Para que um grupo possa compartilhar essa insuficiência emocional ou a escassez de habilidades sociais, a coesão grupal deve ser construída e permanentemente reforçada. O fortalecimento dos laços interpessoais envolve níveis altos de empatia, "estar com" a outra pessoa emocional e psicologicamente (Falcone, 1999). A empatia é considerada um componente fundamental da experiência humana e da cognição social. Consiste na capacidade de compartilhar dos sentimentos da outra pessoa (componente afetivo) e compreender a experiência do outro a partir do ponto de vista deste (componente cognitivo) (Melloni et al., 2014).

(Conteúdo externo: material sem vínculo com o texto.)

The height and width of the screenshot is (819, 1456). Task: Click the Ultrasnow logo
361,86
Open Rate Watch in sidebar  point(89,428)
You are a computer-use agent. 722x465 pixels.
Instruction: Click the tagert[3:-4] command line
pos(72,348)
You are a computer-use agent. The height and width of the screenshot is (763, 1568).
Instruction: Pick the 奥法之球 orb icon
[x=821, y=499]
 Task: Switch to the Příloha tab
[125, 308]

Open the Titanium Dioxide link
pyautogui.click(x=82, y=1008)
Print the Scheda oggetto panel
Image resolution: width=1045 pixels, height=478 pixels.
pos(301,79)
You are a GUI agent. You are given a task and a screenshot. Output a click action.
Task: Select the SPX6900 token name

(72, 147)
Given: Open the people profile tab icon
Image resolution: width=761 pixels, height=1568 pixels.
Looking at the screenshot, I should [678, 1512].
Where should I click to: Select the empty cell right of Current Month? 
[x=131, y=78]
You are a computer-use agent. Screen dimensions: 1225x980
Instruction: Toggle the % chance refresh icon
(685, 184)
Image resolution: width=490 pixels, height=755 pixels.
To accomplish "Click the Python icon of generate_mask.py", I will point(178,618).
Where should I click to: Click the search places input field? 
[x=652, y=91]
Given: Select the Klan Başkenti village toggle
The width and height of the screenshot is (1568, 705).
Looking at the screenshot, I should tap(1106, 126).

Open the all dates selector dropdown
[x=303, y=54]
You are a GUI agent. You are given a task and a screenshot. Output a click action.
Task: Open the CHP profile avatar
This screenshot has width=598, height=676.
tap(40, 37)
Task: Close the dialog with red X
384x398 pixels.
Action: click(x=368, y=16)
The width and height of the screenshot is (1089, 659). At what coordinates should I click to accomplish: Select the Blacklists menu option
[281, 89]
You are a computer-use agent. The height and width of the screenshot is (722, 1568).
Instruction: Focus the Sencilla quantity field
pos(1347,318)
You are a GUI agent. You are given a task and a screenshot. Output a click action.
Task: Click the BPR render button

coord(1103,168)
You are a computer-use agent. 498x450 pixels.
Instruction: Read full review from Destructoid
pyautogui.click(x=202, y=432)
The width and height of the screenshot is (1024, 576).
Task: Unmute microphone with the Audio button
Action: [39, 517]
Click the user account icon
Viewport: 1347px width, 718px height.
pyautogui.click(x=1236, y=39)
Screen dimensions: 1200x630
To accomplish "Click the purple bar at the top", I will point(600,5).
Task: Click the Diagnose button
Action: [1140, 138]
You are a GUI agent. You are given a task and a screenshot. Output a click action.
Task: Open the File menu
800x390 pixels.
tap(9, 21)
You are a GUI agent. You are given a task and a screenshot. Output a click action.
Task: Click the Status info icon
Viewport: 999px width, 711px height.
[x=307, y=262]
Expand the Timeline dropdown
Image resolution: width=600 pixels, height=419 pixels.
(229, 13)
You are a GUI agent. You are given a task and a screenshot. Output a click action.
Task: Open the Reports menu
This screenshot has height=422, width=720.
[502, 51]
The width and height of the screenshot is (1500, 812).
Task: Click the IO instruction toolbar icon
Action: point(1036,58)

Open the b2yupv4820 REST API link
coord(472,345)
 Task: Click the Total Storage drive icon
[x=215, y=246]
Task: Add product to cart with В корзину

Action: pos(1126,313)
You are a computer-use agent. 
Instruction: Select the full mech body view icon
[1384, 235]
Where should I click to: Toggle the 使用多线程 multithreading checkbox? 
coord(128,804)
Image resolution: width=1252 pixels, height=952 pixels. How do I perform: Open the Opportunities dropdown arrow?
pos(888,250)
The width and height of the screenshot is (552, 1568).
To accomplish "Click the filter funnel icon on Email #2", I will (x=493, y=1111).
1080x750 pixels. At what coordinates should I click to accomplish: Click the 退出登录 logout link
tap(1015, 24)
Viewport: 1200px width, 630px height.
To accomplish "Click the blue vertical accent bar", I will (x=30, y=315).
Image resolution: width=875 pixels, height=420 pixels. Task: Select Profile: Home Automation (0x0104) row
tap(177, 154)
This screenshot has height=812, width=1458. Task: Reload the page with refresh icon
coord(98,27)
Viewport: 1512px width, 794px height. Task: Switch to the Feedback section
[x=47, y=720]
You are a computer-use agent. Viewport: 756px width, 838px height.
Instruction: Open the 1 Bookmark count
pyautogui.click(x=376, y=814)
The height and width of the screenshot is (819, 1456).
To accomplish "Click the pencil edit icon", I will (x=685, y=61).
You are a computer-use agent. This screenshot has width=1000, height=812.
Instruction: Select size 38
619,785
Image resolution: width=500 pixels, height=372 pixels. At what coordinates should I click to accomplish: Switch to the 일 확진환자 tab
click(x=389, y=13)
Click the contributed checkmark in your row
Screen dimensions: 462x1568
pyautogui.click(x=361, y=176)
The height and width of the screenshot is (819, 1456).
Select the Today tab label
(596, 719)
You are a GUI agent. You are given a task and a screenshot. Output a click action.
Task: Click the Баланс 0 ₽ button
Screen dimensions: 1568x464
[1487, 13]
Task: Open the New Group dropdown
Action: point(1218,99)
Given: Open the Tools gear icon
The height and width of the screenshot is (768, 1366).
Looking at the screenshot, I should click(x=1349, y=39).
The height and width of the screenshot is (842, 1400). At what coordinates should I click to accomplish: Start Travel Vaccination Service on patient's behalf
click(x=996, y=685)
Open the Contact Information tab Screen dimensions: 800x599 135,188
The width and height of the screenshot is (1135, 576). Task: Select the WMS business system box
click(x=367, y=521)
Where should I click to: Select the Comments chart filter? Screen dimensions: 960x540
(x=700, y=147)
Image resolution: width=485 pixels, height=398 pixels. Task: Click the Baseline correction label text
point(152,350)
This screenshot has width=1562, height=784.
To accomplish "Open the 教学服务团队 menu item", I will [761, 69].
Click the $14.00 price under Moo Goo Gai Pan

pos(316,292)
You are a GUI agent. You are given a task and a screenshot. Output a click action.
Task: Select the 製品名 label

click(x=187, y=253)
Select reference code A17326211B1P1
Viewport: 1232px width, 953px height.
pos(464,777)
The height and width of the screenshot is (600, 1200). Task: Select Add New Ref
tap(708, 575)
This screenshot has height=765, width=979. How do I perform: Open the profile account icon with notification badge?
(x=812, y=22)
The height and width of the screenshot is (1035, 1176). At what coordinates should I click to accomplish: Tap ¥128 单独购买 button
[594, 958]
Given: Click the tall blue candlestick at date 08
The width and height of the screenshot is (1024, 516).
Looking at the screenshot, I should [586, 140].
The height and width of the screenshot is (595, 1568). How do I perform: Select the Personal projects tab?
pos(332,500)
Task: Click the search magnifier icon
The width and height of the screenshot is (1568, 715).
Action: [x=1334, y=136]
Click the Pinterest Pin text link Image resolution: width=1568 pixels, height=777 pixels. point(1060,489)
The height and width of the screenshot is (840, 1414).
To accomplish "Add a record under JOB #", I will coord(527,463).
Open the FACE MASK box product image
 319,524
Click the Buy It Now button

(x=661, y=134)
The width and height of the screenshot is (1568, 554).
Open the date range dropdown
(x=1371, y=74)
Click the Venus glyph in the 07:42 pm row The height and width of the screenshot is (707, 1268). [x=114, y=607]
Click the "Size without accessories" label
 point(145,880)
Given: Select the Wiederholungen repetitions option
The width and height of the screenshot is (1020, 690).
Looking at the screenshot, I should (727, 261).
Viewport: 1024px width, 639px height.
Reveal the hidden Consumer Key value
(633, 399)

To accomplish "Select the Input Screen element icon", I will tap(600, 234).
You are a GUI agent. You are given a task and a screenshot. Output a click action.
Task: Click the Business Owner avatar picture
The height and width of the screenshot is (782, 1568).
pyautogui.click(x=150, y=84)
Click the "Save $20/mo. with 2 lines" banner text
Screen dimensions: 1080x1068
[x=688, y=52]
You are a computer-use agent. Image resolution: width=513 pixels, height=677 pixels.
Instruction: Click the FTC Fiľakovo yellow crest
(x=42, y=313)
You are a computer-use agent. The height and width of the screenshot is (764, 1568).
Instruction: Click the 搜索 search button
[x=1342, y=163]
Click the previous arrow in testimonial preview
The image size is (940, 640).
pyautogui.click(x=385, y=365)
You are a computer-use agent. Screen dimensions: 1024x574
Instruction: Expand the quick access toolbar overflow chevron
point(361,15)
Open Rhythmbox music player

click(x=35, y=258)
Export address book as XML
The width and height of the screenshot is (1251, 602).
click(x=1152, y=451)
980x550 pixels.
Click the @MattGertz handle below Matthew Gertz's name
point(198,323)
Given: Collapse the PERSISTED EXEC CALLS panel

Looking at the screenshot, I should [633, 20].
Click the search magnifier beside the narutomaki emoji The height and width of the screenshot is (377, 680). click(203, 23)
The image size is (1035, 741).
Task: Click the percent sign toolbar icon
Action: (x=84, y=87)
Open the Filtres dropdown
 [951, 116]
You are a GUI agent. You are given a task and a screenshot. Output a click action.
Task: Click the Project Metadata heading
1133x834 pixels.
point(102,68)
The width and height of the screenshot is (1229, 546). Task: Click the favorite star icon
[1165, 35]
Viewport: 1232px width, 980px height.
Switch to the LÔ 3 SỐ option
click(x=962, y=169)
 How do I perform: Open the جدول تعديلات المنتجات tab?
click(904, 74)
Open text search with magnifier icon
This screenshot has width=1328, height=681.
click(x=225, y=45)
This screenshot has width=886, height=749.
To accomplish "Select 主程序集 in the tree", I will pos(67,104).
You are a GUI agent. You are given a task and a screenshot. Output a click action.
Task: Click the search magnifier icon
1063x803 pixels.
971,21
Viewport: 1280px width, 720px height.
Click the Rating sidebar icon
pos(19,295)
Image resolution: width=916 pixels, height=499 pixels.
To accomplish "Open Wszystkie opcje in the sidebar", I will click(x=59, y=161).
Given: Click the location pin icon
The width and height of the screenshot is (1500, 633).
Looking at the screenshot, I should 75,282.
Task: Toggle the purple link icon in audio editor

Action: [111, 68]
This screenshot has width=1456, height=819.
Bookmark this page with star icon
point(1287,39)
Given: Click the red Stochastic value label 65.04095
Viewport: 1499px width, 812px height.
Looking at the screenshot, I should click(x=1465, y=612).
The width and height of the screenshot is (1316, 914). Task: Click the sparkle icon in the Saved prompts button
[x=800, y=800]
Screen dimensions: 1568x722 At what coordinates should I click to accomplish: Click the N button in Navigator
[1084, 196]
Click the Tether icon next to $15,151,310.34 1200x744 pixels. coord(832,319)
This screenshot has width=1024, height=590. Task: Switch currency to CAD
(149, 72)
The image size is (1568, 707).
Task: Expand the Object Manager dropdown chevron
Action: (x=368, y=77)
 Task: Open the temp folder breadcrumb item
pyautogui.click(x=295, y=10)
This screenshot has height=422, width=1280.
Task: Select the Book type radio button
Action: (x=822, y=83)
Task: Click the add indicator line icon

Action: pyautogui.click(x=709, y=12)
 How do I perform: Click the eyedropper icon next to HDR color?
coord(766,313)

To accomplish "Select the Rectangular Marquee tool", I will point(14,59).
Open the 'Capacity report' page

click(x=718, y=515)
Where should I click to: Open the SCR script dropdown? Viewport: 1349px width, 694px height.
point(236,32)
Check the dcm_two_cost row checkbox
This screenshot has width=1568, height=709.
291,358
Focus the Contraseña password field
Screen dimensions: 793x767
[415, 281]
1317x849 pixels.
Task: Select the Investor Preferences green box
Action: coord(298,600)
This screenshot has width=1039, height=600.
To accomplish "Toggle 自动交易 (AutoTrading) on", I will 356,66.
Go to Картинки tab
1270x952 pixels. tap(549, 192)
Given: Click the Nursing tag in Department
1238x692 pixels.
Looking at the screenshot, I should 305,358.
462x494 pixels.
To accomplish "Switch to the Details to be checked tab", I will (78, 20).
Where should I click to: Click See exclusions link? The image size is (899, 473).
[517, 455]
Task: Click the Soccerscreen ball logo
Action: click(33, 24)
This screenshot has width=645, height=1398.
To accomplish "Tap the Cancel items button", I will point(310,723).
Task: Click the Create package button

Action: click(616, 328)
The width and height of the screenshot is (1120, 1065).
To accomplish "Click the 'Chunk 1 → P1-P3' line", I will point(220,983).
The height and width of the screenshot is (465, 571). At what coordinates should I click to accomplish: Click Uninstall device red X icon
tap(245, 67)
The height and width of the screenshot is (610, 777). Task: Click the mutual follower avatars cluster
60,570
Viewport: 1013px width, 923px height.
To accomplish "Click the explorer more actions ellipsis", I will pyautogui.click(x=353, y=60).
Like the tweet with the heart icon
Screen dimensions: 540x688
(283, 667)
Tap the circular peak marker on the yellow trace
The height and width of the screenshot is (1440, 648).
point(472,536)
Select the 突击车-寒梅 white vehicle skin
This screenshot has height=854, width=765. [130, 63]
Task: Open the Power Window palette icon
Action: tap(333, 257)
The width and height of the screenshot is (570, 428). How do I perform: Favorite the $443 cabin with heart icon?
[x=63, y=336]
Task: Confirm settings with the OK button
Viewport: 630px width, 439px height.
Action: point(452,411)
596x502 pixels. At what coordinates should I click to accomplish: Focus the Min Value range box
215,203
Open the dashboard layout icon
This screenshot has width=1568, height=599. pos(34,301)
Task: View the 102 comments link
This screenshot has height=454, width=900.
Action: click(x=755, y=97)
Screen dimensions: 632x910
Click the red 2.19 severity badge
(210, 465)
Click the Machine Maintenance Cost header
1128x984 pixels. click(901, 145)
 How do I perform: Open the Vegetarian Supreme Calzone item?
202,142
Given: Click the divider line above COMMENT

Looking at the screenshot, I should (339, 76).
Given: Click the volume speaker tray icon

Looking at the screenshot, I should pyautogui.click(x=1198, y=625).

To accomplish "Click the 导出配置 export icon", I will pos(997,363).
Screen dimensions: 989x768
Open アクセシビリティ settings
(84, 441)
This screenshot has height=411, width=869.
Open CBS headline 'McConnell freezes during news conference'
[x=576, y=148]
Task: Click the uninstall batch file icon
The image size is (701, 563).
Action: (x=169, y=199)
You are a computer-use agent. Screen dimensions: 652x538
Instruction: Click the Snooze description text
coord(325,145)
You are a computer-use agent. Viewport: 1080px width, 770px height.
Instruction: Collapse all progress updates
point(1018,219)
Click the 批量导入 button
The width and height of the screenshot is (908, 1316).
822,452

Além disso, outro importante alicerce para a construção de inteligência coletiva são as forças de caráter e as virtudes, na medida em que sugerem a identificação e o desenvolvimento de potencialidades humanas (Seibel et al., 2015). A classificação das forças de caráter é resultado dos primeiros estudos abrangentes e sistemáticos em psicologia dirigidos a classificar valores humanos essenciais (Peterson & Seligman, 2004; Rashid & Seligman, 2019). As forças de caráter podem ser conceituadas como traços positivos das pessoas que se refletem em pensamentos, sentimentos e comportamentos (Park et al., 2004), podendo ser atribuídas ao self dos indivíduos (Rashid & Seligman, 2019).

O estímulo à atenção plena (ou mindfulness) também está bastante associado à concepção de inteligência coletiva. Kabat-Zinn (2003) define mindfulness como a consciência que surge ao se prestar atenção sem julgamento e propositalmente no momento presente, enquanto se desenrola a experiência momento a momento. Sob outro ponto de vista, Langer (1989) define que o contrário disso é o funcionamento da mente no "piloto automático", ou mindlessness, que se caracteriza pelo estado de distração mental em que o indivíduo opera sem prestar atenção ao que está fazendo, pois fica preso às categorias previamente estabelecidas ou a hábitos enraizados, ou, ainda, porque enxerga o mundo a partir de uma única perspectiva (Langer, 2014; Vandenberghe & Assunção, 2009). As pesquisas sobre intervenções clínicas baseadas em mindfulness têm apresentado inúmeras técnicas em terapia cognitivo-comportamental (TCC) (Germer et al., 2016; Hayes et al., 2004; Wenzel, 2018). Beck (2013) afirma que as técnicas de mindfulness ajudam o indivíduo a observar e aceitar sem julgamentos suas experiências internas, sem avaliar ou tentar mudá-las. Hayes e Wilson (2003) acrescentam que mindfulness constitui-se como um método ou um conjunto de técnicas que direcionam processos de aceitação, desfusão cognitiva e exposição.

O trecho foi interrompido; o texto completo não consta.